That bit at the start (`EntityStore b m => TagStore b m`) roughly reads "Given
that types 'b' and 'm' exist that satisfy the typeclass 'EntityStore', they
satisfy the typeclass 'TagStore' if they implement the following methods".

If your eyes glazed reading the sentence above -- this is a way of composing
interfaces. Any TagStore-capable thing is required to be EntityStore-capable.

And here's that being used:

    
    
        createTag :: ( HasDBBackend m db
                     , HasCacheBackend m c
                     , MonadError ServantErr m
                     , TagStore db m
                     ) => SessionInfo -> Tag -> m (EnvelopedResponse (ModelWithID Tag))
    
        createTag s t = requireRole Administrator s
                        >> validateEntity t
                        >> getDBBackend
                        >>= \db -> getCacheBackend
                        >>= \cache -> addTag db t
                        >>= ifLeftEnvelopeAndThrow Err.failedToCreateEntity
                        -- invalidate cached tag listing & FTS results
                        >>= \res -> invalidateTagListing cache
                        >> invalidateTagFTSResults cache
                        >> pure (EnvelopedResponse "success" "Successfully created new tag" res)
    

I prefer the explicit 'bind' syntax (>>/>>= are pronounced 'bind') to do
notation, because of the clarity you get when the code is laid out, and how it
encourages modular functions

All those `HasDBBackend m db` and `TagStore db m` incantations mean that this
function knows about the world is that it has a DB backend, a cache backend, a
tag store, and it knows something about the kind of errors it can throw
(`ServantErr`). Then come what the actual function does (after the =>) -- Take
in a SessionInfo, a Tag, and produce an "action" that when run will produce a
EnvelopedResponse (ModelWithID Tag) value.

This style is called mtl and it's just _one_ of the big patterns in the
haskell community, but the big feature here is that isolation -- this function
can only do things that it knows about by way of constraints (`TagStore db m`
means a `TagStore`-capable thing is accessible to you) -- this is much safer
than having functions that can just do anything at any time.

I've said it numerous other times, but the kind of stuff you do in haskell
trickles into other languages -- see Florian Gilcher's talk from RustLatam
2019[0] -- it's basically on this same concept but in Rust (one of the reasons
I absolutely love rust, they've bolted on a fantastic type system).

[0]:
[https://www.youtube.com/watch?v=jSpio0x7024](https://www.youtube.com/watch?v=jSpio0x7024)

------
wellpast
Haskell is fun, lots of fun, but it is not a practical language by virtue of
it being strongly typed.

By practical I mean strongly typed PLs are not forgiving as your world and
perceptual view of the world changes over time -- as it does for any business.
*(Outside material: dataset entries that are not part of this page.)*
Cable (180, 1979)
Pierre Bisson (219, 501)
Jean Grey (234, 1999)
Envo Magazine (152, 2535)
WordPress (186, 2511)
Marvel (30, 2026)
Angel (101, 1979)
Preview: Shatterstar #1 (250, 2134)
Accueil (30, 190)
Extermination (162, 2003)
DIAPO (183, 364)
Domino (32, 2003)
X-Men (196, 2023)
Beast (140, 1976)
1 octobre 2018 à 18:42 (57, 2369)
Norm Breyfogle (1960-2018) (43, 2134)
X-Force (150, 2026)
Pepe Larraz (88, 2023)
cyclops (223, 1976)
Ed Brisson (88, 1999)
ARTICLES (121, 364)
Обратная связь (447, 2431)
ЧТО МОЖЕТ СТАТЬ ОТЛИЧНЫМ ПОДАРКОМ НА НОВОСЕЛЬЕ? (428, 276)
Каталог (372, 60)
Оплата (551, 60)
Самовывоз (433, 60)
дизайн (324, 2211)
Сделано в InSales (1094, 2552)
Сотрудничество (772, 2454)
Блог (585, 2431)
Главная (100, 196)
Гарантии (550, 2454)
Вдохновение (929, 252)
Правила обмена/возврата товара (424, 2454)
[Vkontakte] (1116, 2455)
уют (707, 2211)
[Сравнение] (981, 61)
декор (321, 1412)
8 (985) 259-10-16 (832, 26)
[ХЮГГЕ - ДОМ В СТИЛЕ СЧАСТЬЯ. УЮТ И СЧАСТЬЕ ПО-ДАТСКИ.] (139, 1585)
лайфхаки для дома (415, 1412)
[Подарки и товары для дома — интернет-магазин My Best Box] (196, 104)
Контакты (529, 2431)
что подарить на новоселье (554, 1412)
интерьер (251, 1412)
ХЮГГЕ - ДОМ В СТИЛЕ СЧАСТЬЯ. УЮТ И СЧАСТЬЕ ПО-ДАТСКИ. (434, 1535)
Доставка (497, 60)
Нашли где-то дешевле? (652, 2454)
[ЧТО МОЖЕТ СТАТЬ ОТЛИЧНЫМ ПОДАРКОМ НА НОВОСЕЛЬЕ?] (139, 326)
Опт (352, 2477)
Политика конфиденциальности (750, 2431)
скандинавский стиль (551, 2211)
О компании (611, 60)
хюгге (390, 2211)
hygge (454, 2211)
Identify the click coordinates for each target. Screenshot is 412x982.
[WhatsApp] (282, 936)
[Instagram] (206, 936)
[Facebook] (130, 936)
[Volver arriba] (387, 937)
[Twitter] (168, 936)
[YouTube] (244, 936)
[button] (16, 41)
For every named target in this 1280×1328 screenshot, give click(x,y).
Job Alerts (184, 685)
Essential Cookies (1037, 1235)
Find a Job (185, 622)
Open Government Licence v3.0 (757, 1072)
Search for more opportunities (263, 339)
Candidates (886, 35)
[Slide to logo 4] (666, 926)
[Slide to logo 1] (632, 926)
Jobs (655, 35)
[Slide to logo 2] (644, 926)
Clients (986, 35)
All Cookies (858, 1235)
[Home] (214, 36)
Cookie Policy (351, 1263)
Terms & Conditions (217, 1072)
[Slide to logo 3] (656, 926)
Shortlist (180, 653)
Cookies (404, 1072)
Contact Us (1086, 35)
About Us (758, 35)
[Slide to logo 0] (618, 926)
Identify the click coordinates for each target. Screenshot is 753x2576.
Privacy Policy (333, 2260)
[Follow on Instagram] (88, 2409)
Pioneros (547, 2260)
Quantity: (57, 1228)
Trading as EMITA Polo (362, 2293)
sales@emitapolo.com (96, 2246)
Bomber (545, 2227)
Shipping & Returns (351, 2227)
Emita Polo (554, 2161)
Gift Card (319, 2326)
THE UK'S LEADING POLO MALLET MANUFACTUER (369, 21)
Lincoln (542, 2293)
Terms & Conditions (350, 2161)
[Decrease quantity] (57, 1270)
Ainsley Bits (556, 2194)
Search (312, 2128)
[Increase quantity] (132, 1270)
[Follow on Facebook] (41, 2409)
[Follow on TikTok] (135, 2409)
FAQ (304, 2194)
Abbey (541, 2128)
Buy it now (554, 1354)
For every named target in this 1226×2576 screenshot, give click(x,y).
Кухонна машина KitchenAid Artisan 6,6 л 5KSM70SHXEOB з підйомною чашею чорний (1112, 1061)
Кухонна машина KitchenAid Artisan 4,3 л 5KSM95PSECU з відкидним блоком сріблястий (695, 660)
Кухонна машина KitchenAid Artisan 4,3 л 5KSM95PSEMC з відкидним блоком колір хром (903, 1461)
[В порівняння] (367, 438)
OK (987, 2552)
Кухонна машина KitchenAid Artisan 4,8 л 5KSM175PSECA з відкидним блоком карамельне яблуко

Your program must pass a proof to execute. For the most part you do not need
to explicitly express your types; Haskell can infer them. This is often
pointed at by Haskell enthusiasts as some kind of nicety. But it's not because
(1) the types are still there; your program still has to cohere wrt to the
type system; (2) strongly typed programs with explicit type annotations are
much easier to read and manipulate, so you should use them anyway.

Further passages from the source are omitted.